I also thought about buying a Raspberry Pi for this. The current Raspberry Pi 2B already has 1GB of RAM, making it essentially a fully functional miniature PC, and it's not expensive, definitely worth playing with. However, putting aside the extra expense, if I bought a Raspberry Pi just to host a crawler, it seemed a bit wasteful. After considering various ideas, a thought suddenly popped up yesterday—besides laptops, the smart devices we use most often are mobile phones. Why not put it on a phone? Our phones are basically connected to Wi-Fi all day anyway, and while we sleep at night, the phone is essentially idle. Running collection on a phone seems to be the perfect fit!

A Difficult Exploration

With the idea in hand, I got to work. Of course, the entire process of exploration was rather painful.

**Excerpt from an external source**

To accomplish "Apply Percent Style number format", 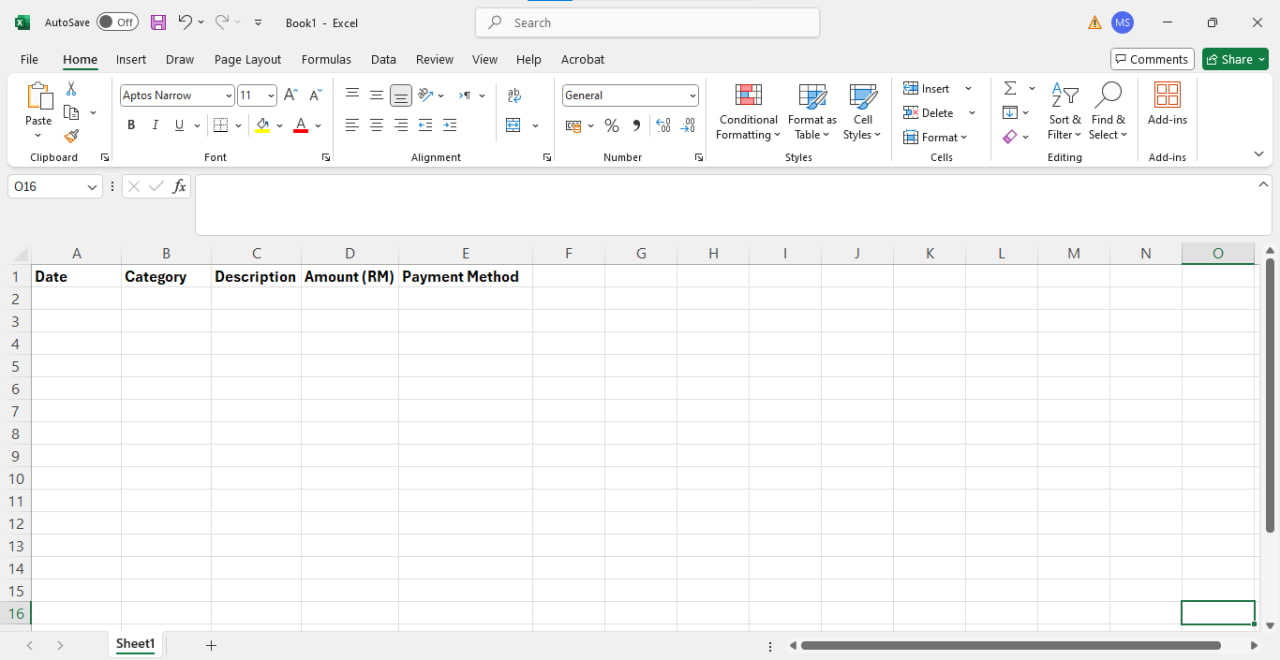I will pyautogui.click(x=611, y=126).
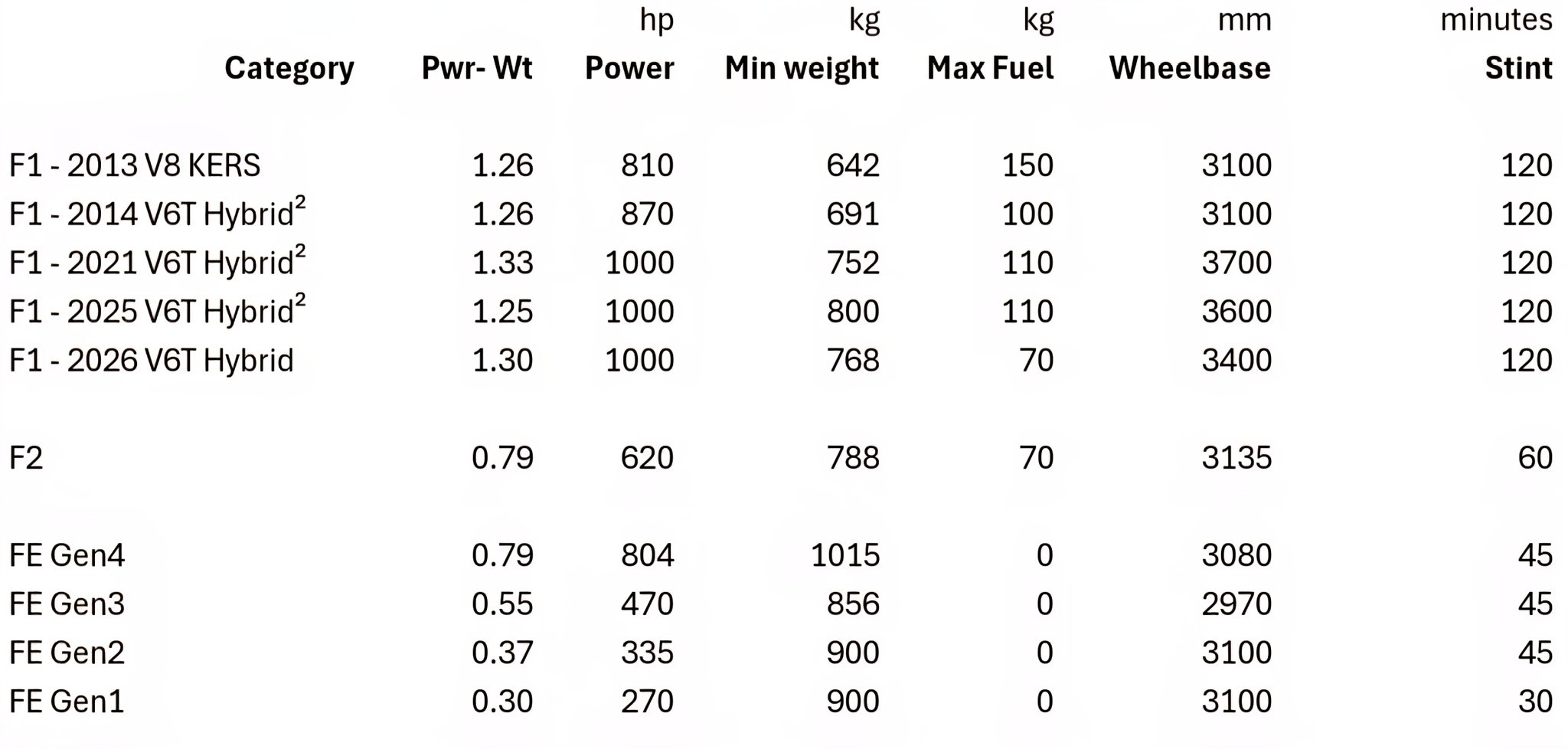Click the Pwr- Wt column header

(x=477, y=68)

First is the Python environment on the phone. This is simple because there is QPython available; it is a feature-rich Android Python environment that works right out of the box. There aren't many differences from PC Python, except for the inability to install many third-party libraries. Since the crawler needs to collect Chinese information, I chose QPython3. It is said that SL4A and PY4A are available, but they haven't been updated for a long time and the configuration is more complex, so I didn't bother trying them.

Then comes writing the crawler. When writing the crawler, be careful to use the built-in libraries in QPython3. I used to use the requests library for writing crawlers, which is compatible with both 2.x and 3.x. However, QPython3 does not come with this library. Online tutorials usually teach us to use the urllib2 library; in fact, this library only exists in 2.x and has been integrated into urllib in 3.x, so you need to change urllib2 to urllib.request. More importantly, QPython3 includes the re library for regular expressions, which is essential for writing crawlers!! Also, QPython3 has the csv library, which is convenient for saving results. I won't provide the specific crawler code; please explore that yourself.

Next comes the most difficult step: how to make the crawler run on a schedule on the phone??

Yesterday and today, I looked up a lot of information and tried many methods, failing numerous times. Finally, I figured out a feasible method.

Terminal Emulator Settings

The first step is execution. Install "Terminal Emulator" (I don't know if there are other similar apps that can achieve this). This is an Android terminal emulator that allows our Android phone to have a terminal like Linux. Most importantly, in its "Settings," you can choose to start with root, and you can also customize the initial command line. In the initial command line field (the "Initial command" option in the right image), enter:
/data/data/com.hipipal.qpy3/files/bin/qpython.sh /sdcard/com.hipipal.qpyplus/scripts3/582.py
The red part is the crawler script we wrote. After filling it in, close the Terminal Emulator and reopen it. If you find that the specified crawler script runs automatically when you open the terminal, then you have succeeded.

The second step is scheduling. You can install an app like "Schedule Master." There are many such apps; just pick one. As long as it supports running a specified app at a set time, we can create a scheduled task on it to run the Terminal Emulator.

Conclusion

Here is a screenshot of it running:

Mobile crawler interface

By now, we have completed writing a Python crawler on Android and setting up automated scheduled runs. In simple terms, we use QPython to run the Python script and then use an app like Schedule Master to run the app at a set time. How do we get QPython to execute our specific script? By specifying a startup command via the Terminal Emulator—this way, the Terminal Emulator becomes an app dedicated to running this crawler (of course, this seems a bit unfair to the Terminal Emulator, using a sledgehammer to crack a nut, but I couldn't think of a better way).